Mais Freud la laisse partir une deuxième fois, alors qu'elle est venue "lui demander de l'aide" pour un nouveau symptôme : une névralgie faciale, souvenir de la gifle qu'elle avait administrée à Monsieur K. au moment de la scène au bord du lac.
C'est là que l'occasion de poursuivre, de reprendre cette analyse est vraiment manquée. Elle était venue lui demander de l'aide, tout comme jadis son père l'aidait, en la réveillant, à ne pas mouiller son lit.
Mais aussi, on peut remarquer que c'est d'autant plus regrettable du fait que, si la première fois Dora était venue accompagnée par son père, et sous sa pression, cette seconde fois, c'était Dora, elle-même, de son propre chef, qui était venue lui demander de l'aide.

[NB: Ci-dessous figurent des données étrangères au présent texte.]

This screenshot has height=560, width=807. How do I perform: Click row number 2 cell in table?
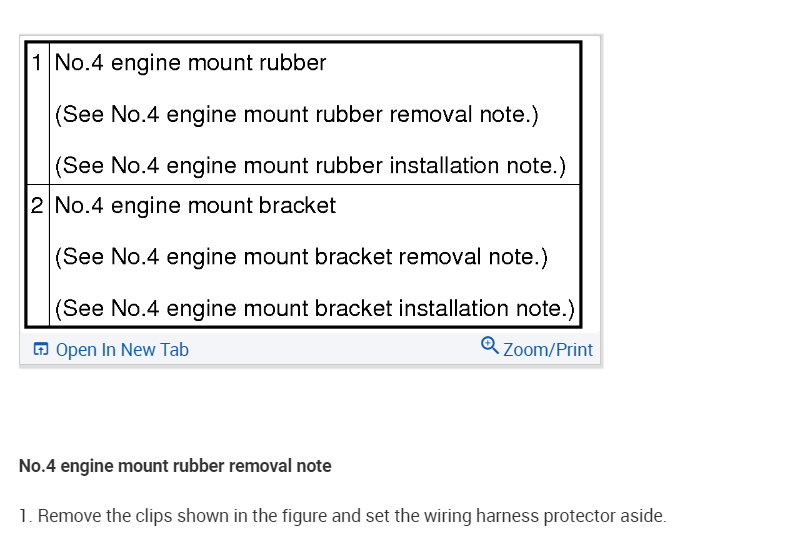[x=38, y=206]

Cette névralgie faciale était une manifestation de son transfert pour Freud.
"Elle était venue requérir mon aide contre une névralgie faciale droite qui la tourmentait nuit et jour. Je lui demandais depuis quand elle en souffrait : "depuis quinze jours exactement". Je souris, car je pus lui démontrer qu'elle avait lu, il y avait exactement quinze jours une nouvelle me concernant" 1902. J'ignore quelle sorte d'aide elle avait voulu me demander, mais je lui promis de lui pardonner de m'avoir privé de la satisfaction de la débarrasser plus radicalement de son mal".
Cette date correspond-t-elle à la sortie d'une des ses œuvres, par exemple la psychopathologie de la vie quotidienne ? Ou bien a-t-il était nommé à cette date et enfin Professeur extraordinaire ?

Pourquoi Freud n'a-t-il pas essayé d'en savoir plus sur cette aide qu'elle était venue lui demander ?
"Elle se présenta chez moi, écrit Freud, pour terminer son histoire et pour demander à nouveau mon aide. Mais sa physionomie révélait au premier coup d'œil que cette demande ne pouvait être prise au sérieux".
Quel dommage !

Cet épisode de l'analyse de Dora démontre, il me semble, la formule de Lacan selon laquelle "il n'y a de résistance que de l'analyste".